Windsor·#WEvotes

'Our best days are yet to come,' Drew Dilkens re-elected mayor of Windsor

The City of Windsor's mayor-elect for the next four years is Drew Dilkens.

Unofficial results project Dilkens to continue for a second term.

Drew Dilkens has been re-elected for a second term. (Dale Molnar/CBC)

Windsorites have made their choice — Drew Dilkens will hold the mayoral seat for the next four years.

Polls closed at 8 p.m. With 102 polls reporting out of 113, Dilkens was re-elected with 59.2 per cent of the vote.

Five people ran for mayor in Windsor, but it has been perceived as a two-man race between incumbent Dilkens and Marchand for most of the campaigning period.

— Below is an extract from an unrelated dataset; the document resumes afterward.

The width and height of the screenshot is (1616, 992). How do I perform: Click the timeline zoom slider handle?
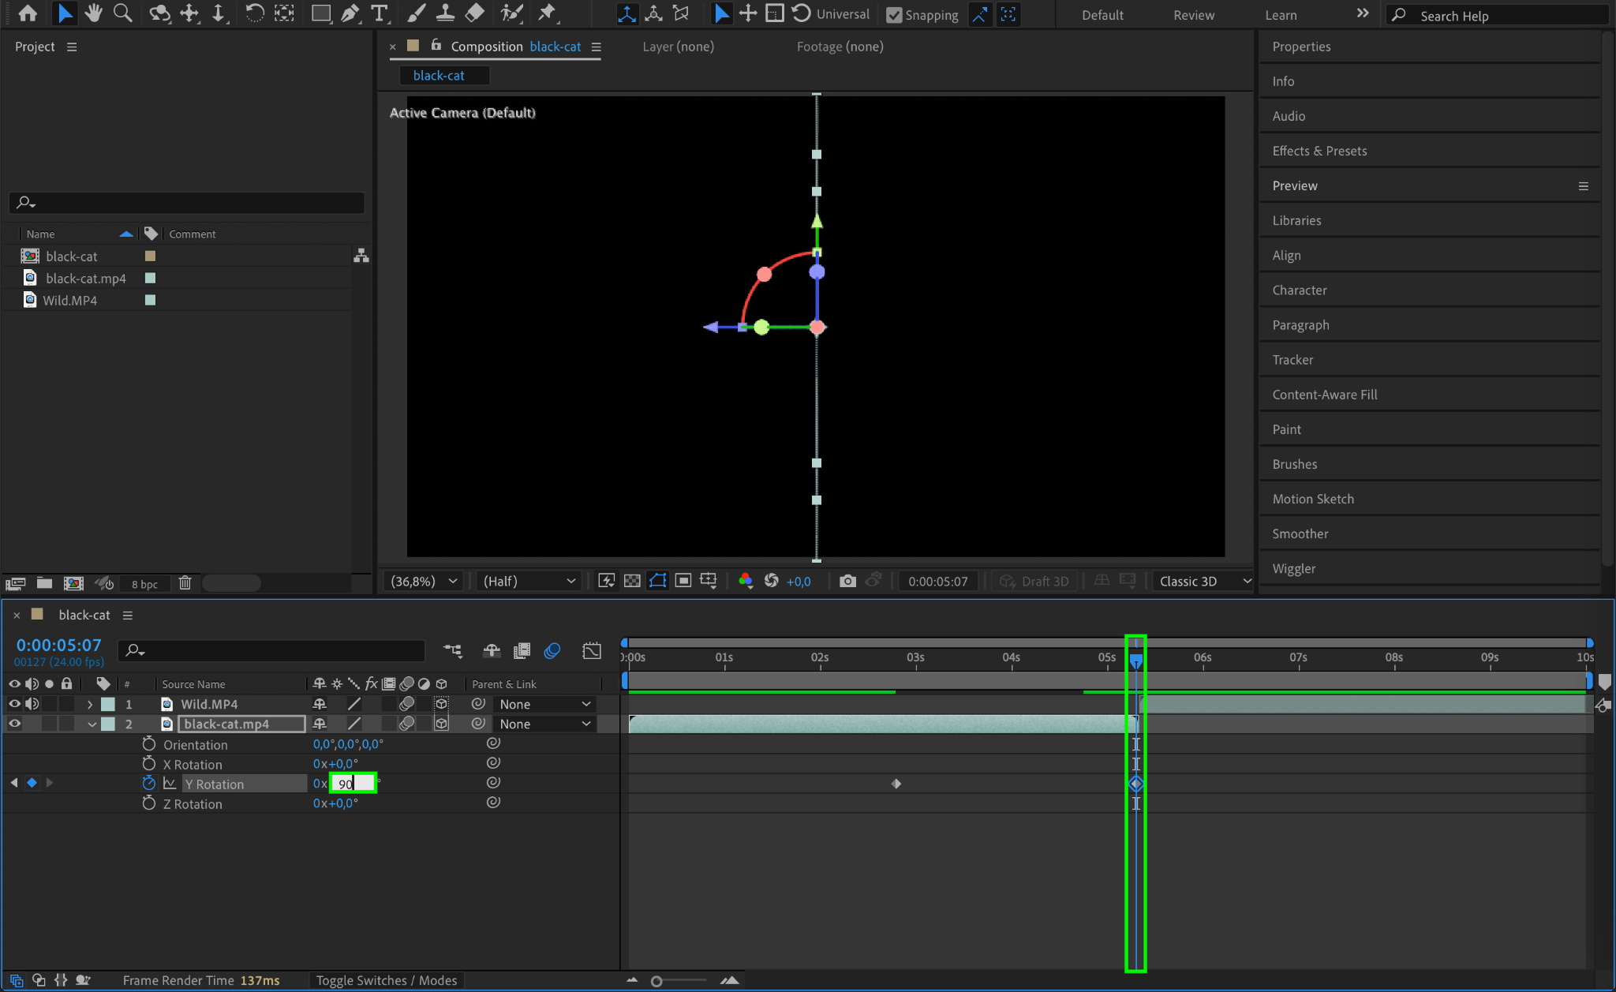coord(657,981)
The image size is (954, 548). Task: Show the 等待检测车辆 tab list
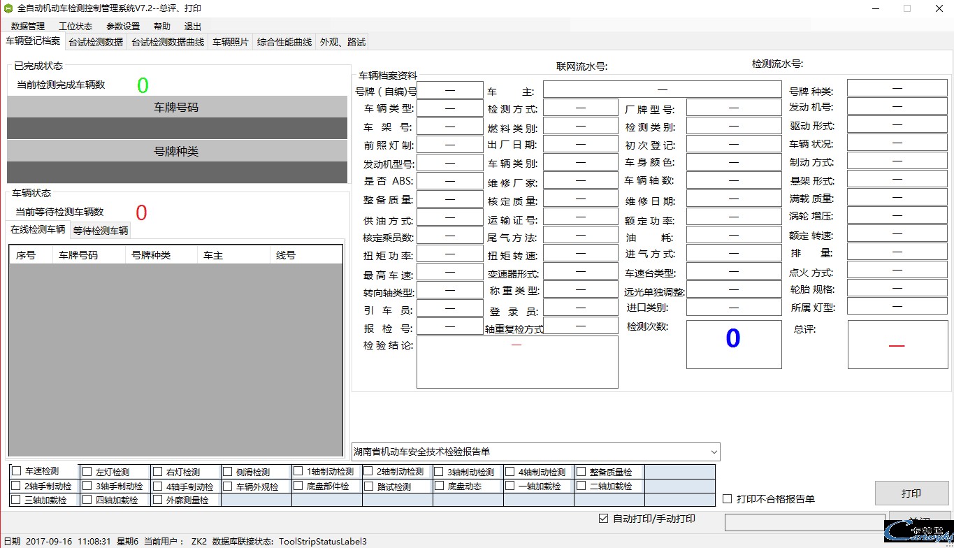pos(101,231)
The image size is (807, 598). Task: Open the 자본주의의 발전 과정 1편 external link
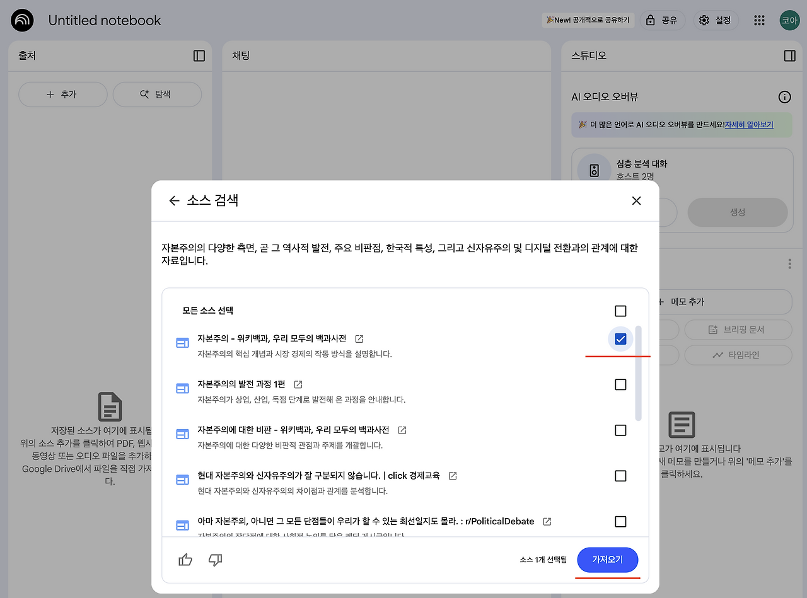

Others who ran were Frank Dyck, Tom Hensel and Ernie Lamont.

"I want to thank you for allowing me to continue moving Windsor forward," said Dilkens during his speech. "I told you I'd build on that success and I did just that."

Marchand said he had a "great campaign."

"It was an experience I wouldn't change anything about," he said after his loss. "I think some of the ideas we put forward are going to continue on."

Some of those ideas he mentioned were having an in-house auditor general and his Windsor 2022 campaign on addressing homelessness and the opioid crisis in the city.

Dilkens took home 31,201 votes and Marchand received 18,626.

Surveillance, housing and no auditor general

Dilkens was first elected in the 2014 election. Throughout the campaigning period, he has been touting his four-year record of lowering the city's unemployment rate, improving the city's infrastructure such as roads and sewers and holding the line on taxes.

In this platform for the 2018 election, Dilkens promised to add Windsor police officers to the force and increase surveillance downtown in an effort to make the city's core safer.

He also spoke of implementing a service to allow people to report crime directly to the 911 dispatch centre through videos, pictures, text messages and file transfers.

Another part of Dilkens' plans also include affordable housing developments. One plan that has gone through council in the few months before voting day include the 150-unit development in the city's east end.

Throughout the campaigning period, Dilkens' opponents, especially Marchand, and council candidates have supported hiring an in-house auditor general.

Matt Marchand was a front-runner in the mayoral race in Windsor. (Meg Roberts/CBC)

However, Dilkens have remained strong on defending the city's use of an externally-hired auditing firm —​ PricewaterhouseCoopers.

"It doesn't improve your life. This is about you and doing what's right for you," said Dilkens during a mayoral debate with Marchand.

He brought a stack of papers, which he said were the 37 audits the firm has taken during his term.

New council

  • Ward 1: Fred Francis
  • Ward 2: Fabio Costante
  • Ward 3: Rino Bortolin
  • Ward 4: Chris Holt
  • Ward 5: Ed Sleiman
  • Ward 6: Jo-Anne Gignac
  • Ward 7: Irek Kusmierczyk
  • Ward 8: Gary Kaschak
  • Ward 9: Kieran McKenzie
  • Ward 10: Jim Morrison

Dilkens thanked other candidates who ran against him and also across the city as councillors during his speech.

"By their nature, elections can be divisive affairs," he said. "Each of the candidates who stepped forward should be acknowledged, they should be thanked."

"I truly believe, our best days are yet to come."